Recto urged President Duterte to formally back Senate Bill 262, “saying that debt forgiveness is the best stimulus for the agrarian sector.”
“We have bailed out banks and companies owned by billionaires. We have allowed power sector obligations to migrate as national debts. If we have pursued a debt forgiveness strategy for many troubled companies, why not one for poor farmers?” Recto said in justifying his proposal.
Referring to the mothballed facility in Bataan, the senator noted that “two generations of Filipinos had even paid billions of pesos for one lemon nuclear power plant which did not produce a single watt of electricity.”
Recto said his bill is needed to authorize the cancellation of the obligations owed to the government by farmer-beneficiaries for parcels of land received.
According to one estimate, only P2.5 billion of the projected P14.3 billion collectible land amortization payments was actually collected from 1987 to 2004, Recto said.
A government think-tank, the Philippine Institute for Development Studies, revealed that the average land amortization collection rate by Land Bank of the Philippines from 1988 to 2008 was about 23 percent.
“Certainly, in the past, we have awarded bigger debt reprieves to a few.
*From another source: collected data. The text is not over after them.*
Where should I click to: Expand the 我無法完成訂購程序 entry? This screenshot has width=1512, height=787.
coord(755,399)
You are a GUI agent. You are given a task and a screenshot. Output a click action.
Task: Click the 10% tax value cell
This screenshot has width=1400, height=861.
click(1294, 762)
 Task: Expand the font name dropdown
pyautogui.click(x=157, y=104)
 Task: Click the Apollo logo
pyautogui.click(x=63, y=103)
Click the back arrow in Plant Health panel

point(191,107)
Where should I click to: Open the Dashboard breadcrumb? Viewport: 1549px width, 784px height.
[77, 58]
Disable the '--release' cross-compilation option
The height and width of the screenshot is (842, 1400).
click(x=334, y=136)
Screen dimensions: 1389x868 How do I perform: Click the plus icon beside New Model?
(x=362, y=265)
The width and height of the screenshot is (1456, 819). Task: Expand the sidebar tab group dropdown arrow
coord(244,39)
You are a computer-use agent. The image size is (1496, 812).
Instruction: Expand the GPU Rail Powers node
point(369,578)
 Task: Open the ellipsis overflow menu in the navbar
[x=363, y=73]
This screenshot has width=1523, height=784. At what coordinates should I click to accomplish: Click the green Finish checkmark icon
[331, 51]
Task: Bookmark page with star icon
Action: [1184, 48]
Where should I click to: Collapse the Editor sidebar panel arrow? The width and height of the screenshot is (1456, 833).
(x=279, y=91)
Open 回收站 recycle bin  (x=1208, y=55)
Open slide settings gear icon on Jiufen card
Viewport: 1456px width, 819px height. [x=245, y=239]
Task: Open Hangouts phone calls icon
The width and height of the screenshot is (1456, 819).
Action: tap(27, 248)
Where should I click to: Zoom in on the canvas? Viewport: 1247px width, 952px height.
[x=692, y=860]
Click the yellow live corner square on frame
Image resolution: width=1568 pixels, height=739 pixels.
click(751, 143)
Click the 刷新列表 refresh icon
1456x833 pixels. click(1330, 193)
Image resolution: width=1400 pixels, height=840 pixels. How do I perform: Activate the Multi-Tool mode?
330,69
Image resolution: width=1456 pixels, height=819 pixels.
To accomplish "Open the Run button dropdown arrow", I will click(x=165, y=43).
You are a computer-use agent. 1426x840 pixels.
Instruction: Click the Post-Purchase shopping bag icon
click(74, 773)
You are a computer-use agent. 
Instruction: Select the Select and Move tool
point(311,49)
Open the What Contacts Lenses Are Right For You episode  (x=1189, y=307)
This one, with a lesser amount, is owed by many,” Recto said.
“Given the situation, it can even be argued that a debt condonation is more urgent than a land conversion moratorium,” Recto said, referring to a Palace announcement that Duterte will soon order a two-year freeze in the conversion of farmlands.
Recto said the high cost of agricultural inputs, low farm production and calamities have forced many farmers to miss out on amortization.
The minority leader stressed, however, that government must never abandon its policy of paying just compensation to landowners whose property were covered and distributed under the agrarian reform program.
“It is but fair for the landowners to receive payment for their land. There must be no disruption, nor delay of the repayment schedule,” he said.
Recto said agrarian reform beneficiaries are having difficulty making both ends meet. “Requiring them to pay for the land awarded to them will only lead them to penury and to loan sharks.”
“Instead of worrying where to get the money to pay for the land, agrarian reform beneficiaries must focus their efforts in making the land productive and in maximizing their new assets for higher income,” he added.
“Kung hindi makakautang sa bangko ang mga magsasaka, tiyak na mapipilitan silang lumapit sa mga usurero. Isang bagyo lang ang dumaan, siguradong baon na sa utang ang mga kapatid natin sa bukid,” he pointed out.
Earmarked capital repayments, he said, can be rechanneled to boost food production. “This will redound to more food on the table at a lower cost.”
Recto explained that agrarian reform beneficiaries could maximize the full potential of their new assets if only the government would provide them with enough capital for farm inputs and other support services throughout the planting season.
Banks must also be encouraged to provide more windows for credit to farmers to ensure that they have sufficient capital to make the land productive, Recto added.
While they account for 30 percent of the country’s workforce, farmers and fishermen make up almost 40 percent of the country’s poor.
“In short, this is a strategy to raise food production and bring down the number of the rural poor,” Recto said.